(Beginning of Input records)

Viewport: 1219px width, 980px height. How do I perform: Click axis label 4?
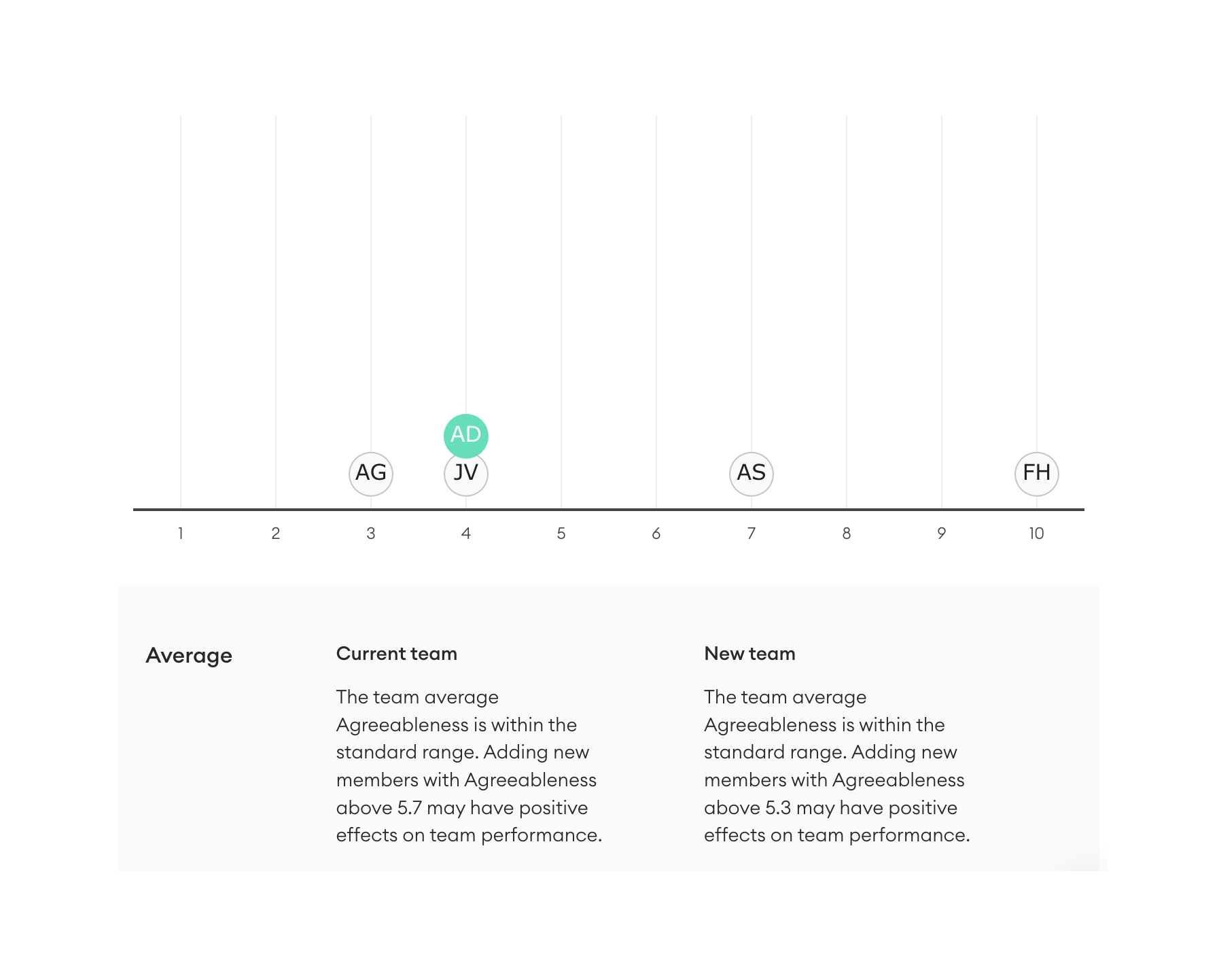(x=465, y=533)
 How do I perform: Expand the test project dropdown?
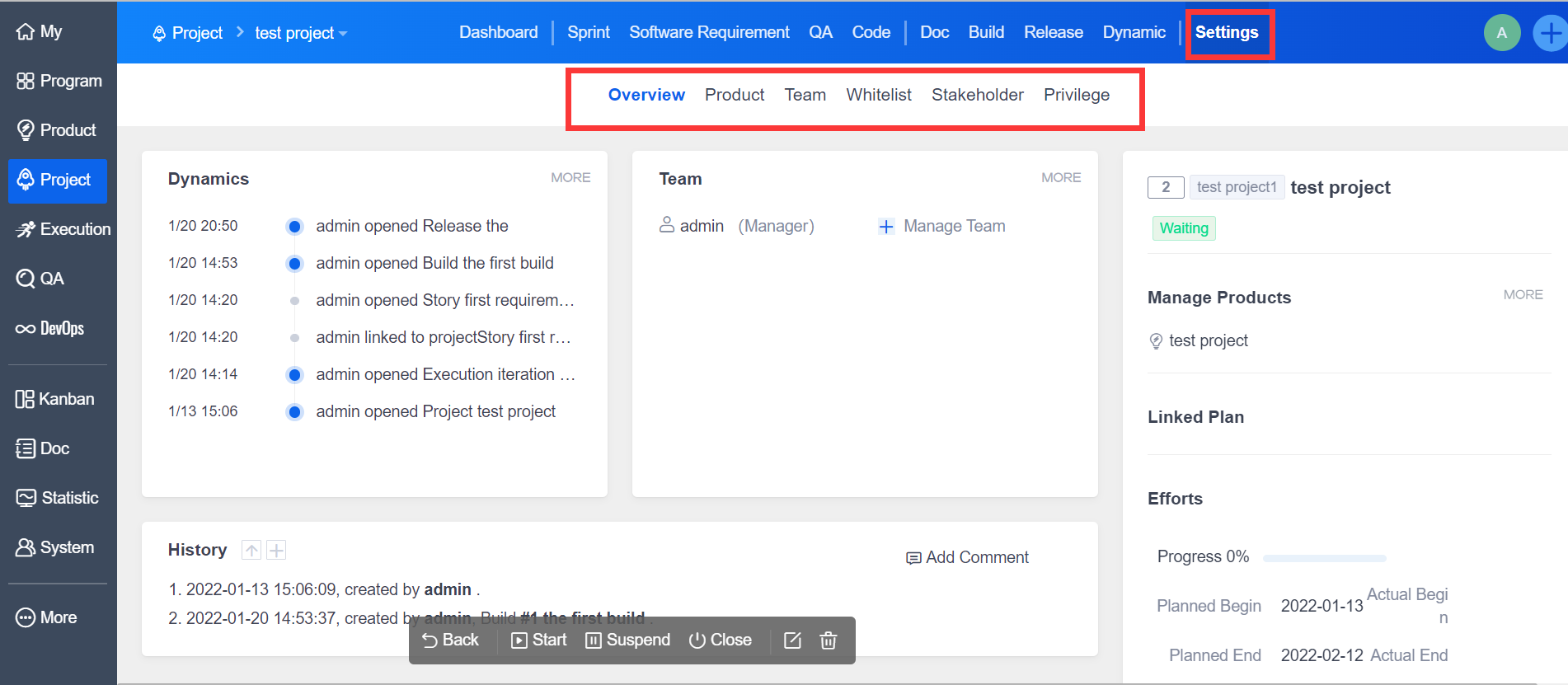300,33
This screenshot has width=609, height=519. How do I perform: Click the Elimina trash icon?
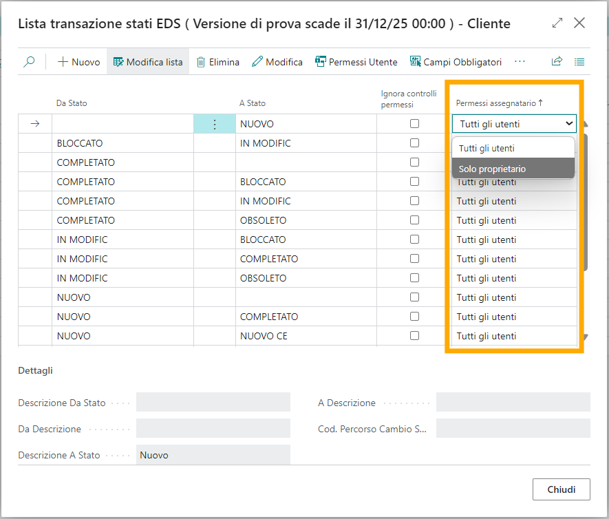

(End of Input records)

• Prompt: What you output must match the data exactly, apart from the pictures, which are left out.

• Result for this exercise:
Viewport: 1219px width, 980px height. How do I perform: Click axis label 4?
(x=465, y=533)
 How do I perform: Expand the test project dropdown?
300,33
This screenshot has width=609, height=519. How do I perform: Click the Elimina trash icon?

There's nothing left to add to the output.